Ela riu novamente, desta vez com uma gargalhada que fez seus olhos desaparecerem completamente. Era... cativante.
— Freud também dizia que charutos são símbolos fálicos — respondeu, erguendo uma caneta. — Mas eu prefiro acreditar que um charuto é só um charuto. E que um pai que lê Freud para entender a filha... é só um pai extremamente dedicado.
A frase me atingiu como uma nota sustentada no piano. Fiquei em silêncio, observando-a folhear o caderno com calma. Ela não pressionava, não julgava. Apenas existia ali, como um acorde menor que você não percebe até ele mudar a música toda.
— Por que você escolheu isso? — perguntei, mudando o foco para ela. — Psicologia infantil. Deve ser... meio ingrato.
Ela parou de escrever e olhou para a janela, onde a luz da tarde desenhava sombras no chão.

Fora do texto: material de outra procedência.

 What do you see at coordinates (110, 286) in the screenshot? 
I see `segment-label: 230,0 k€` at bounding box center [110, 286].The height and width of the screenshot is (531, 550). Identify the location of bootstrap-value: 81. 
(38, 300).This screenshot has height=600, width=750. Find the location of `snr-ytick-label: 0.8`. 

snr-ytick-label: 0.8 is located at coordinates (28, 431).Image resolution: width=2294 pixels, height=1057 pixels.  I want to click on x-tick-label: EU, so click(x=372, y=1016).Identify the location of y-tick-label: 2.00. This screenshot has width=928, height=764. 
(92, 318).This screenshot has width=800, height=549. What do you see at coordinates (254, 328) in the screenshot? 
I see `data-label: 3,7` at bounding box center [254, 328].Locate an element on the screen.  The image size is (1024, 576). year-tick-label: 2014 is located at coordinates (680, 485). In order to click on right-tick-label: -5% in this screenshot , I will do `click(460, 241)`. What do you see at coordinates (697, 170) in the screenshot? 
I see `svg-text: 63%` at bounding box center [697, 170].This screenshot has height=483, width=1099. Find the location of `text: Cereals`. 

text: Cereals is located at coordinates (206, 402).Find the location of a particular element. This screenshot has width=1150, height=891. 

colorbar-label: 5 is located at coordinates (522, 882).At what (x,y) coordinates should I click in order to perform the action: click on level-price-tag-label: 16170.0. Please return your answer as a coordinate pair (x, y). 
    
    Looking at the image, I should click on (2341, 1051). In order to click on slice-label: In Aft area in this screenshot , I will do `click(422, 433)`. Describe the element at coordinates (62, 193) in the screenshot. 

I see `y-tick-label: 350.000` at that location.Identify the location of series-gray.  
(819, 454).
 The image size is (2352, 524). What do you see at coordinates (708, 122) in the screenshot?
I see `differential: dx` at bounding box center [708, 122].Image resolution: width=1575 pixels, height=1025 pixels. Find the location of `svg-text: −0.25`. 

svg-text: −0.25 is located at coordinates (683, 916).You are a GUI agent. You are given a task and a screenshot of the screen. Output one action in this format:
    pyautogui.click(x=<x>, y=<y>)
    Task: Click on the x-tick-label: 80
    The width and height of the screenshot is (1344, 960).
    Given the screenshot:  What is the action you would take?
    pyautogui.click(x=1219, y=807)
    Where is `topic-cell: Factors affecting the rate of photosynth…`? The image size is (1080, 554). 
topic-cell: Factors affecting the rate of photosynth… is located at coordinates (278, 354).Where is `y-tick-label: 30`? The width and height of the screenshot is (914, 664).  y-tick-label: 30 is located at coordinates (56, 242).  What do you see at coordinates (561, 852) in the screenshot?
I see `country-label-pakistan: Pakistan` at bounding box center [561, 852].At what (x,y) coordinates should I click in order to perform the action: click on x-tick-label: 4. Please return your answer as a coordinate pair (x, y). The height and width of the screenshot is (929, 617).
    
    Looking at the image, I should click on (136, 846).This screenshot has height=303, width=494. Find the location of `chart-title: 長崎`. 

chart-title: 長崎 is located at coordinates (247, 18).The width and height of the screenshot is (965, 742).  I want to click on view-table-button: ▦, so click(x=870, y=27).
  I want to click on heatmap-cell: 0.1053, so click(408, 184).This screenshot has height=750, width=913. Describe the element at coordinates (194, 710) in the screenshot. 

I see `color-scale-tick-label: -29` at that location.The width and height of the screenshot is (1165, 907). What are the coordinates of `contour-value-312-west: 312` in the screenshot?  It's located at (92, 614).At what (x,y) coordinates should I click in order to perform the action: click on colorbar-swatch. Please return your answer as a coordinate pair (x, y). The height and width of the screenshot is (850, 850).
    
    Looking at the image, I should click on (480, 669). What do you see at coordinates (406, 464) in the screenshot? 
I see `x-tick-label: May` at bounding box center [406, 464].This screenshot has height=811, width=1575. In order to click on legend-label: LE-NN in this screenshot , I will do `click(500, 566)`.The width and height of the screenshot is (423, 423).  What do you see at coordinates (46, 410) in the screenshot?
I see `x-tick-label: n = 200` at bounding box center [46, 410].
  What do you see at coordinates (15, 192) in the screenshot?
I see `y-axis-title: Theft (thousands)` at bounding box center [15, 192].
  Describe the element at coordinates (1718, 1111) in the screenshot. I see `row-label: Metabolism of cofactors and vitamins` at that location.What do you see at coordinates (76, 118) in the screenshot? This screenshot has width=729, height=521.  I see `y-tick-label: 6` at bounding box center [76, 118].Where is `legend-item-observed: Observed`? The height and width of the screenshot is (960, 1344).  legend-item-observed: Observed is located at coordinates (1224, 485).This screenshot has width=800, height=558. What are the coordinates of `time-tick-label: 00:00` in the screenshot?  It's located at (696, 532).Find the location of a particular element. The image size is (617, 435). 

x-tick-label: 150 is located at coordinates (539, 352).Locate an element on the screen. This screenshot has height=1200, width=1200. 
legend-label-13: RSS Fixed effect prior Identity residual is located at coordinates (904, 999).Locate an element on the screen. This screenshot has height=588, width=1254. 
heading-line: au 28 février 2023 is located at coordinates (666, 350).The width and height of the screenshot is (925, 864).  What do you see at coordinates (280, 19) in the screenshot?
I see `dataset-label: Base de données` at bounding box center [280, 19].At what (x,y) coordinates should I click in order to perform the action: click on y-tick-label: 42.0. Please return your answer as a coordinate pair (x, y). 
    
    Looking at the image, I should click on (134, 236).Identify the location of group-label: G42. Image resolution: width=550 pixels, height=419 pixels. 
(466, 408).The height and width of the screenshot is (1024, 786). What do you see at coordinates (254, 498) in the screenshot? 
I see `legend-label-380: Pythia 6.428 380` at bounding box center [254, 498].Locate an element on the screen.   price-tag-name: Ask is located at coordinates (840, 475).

— Quando eu era adolescente — começou, voz suave —, eu odiava o meu próprio corpo. Odiava o jeito que as pessoas me olhavam, como se eu fosse um problema a ser resolvido. Um dia, conheci uma terapeuta que me fez entender que meu corpo não era o inimigo. — Ela voltou a olhar para mim, os olhos amendoados brilhando. — Queria ser essa pessoa para alguém.
A confissão me surpreendeu. Esperava uma resposta genérica sobre "ajudar o próximo", não uma história que ecoava as minhas próprias cicatrizes.
— E funciona? — perguntei, mais para mim do que para ela.
— Nem sempre — ela admitiu. — Mas às vezes... às vezes uma criança pega sua mão durante uma sessão, ou um pai percebe que não está sozinho. E isso basta.
O relógio marcou o fim da sessão. Eu me levantei, sentindo o peso daquela hora de exposição como se tivesse corrido uma maratona. Evelyn entregou-me um cartão com o seu número.
— Para emergências — disse. — Ou para conversas sobre Freud após a meia-noite.
Saí do consultório com passos mais leves do que entrei. No metrô, a caminho de buscar Yumi, eu repassei cada palavra. Ela não tentara consertar-me, nem dar lições. Apenas ouvira. E, de alguma forma, aquilo doía mais do que qualquer julgamento.
Ao ver Yumi correndo em minha direção na casa da avó, com uma banana na mão e um sorriso raro, entendi o que Evelyn quis dizer com "isso basta".
Talvez, pensei, enquanto segurava minha filha no colo, alguns erros gloriosos valham a pena.
Afinal, até Chopin tinha dias desafinados.